> [Exercise goal]: Output only the lines from the start of the entries through the line holding "Task: Click the 对象 object icon". Each line must match the original exactly.

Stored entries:
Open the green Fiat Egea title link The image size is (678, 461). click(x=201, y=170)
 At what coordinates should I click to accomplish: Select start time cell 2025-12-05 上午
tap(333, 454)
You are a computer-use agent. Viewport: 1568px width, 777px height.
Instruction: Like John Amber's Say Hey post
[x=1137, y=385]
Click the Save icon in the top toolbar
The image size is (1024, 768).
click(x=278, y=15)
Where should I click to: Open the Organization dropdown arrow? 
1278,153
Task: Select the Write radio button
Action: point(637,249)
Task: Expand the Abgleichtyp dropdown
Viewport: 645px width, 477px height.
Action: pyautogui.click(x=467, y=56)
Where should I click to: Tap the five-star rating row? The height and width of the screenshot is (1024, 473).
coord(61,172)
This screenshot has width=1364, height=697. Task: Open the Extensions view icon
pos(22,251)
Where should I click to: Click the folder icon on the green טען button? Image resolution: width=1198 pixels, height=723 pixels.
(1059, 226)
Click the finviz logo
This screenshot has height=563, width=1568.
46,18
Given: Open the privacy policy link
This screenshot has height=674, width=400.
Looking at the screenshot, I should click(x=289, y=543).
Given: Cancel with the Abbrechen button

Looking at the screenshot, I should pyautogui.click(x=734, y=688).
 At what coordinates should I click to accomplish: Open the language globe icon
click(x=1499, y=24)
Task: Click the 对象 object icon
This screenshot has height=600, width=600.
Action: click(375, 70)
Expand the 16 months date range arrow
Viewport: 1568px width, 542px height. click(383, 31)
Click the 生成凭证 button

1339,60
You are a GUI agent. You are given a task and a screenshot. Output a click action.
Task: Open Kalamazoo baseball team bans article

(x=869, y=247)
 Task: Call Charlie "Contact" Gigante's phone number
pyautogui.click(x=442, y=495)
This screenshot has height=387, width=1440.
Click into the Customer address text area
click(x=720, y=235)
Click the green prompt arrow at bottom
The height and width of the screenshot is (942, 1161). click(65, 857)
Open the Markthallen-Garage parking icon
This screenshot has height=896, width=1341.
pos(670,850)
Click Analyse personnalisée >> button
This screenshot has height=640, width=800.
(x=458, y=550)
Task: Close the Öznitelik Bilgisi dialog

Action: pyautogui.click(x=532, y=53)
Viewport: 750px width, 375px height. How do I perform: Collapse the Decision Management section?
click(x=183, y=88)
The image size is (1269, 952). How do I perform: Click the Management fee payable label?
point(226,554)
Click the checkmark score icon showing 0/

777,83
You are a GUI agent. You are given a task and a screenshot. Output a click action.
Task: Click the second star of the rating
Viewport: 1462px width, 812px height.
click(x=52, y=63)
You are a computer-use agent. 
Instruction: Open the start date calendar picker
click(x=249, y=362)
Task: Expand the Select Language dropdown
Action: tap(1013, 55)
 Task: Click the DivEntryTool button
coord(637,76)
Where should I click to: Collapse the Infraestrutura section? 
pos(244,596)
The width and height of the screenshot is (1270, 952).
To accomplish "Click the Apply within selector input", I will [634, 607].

> [Written response]:
Open the green Fiat Egea title link The image size is (678, 461). click(x=201, y=170)
 At what coordinates should I click to accomplish: Select start time cell 2025-12-05 上午
tap(333, 454)
You are a computer-use agent. Viewport: 1568px width, 777px height.
Instruction: Like John Amber's Say Hey post
[x=1137, y=385]
Click the Save icon in the top toolbar
The image size is (1024, 768).
click(x=278, y=15)
Where should I click to: Open the Organization dropdown arrow? 
1278,153
Task: Select the Write radio button
Action: point(637,249)
Task: Expand the Abgleichtyp dropdown
Viewport: 645px width, 477px height.
Action: pyautogui.click(x=467, y=56)
Where should I click to: Tap the five-star rating row? The height and width of the screenshot is (1024, 473).
coord(61,172)
This screenshot has width=1364, height=697. Task: Open the Extensions view icon
pos(22,251)
Where should I click to: Click the folder icon on the green טען button? Image resolution: width=1198 pixels, height=723 pixels.
(1059, 226)
Click the finviz logo
This screenshot has height=563, width=1568.
46,18
Given: Open the privacy policy link
This screenshot has height=674, width=400.
Looking at the screenshot, I should click(x=289, y=543).
Given: Cancel with the Abbrechen button

Looking at the screenshot, I should pyautogui.click(x=734, y=688).
 At what coordinates should I click to accomplish: Open the language globe icon
click(x=1499, y=24)
Task: Click the 对象 object icon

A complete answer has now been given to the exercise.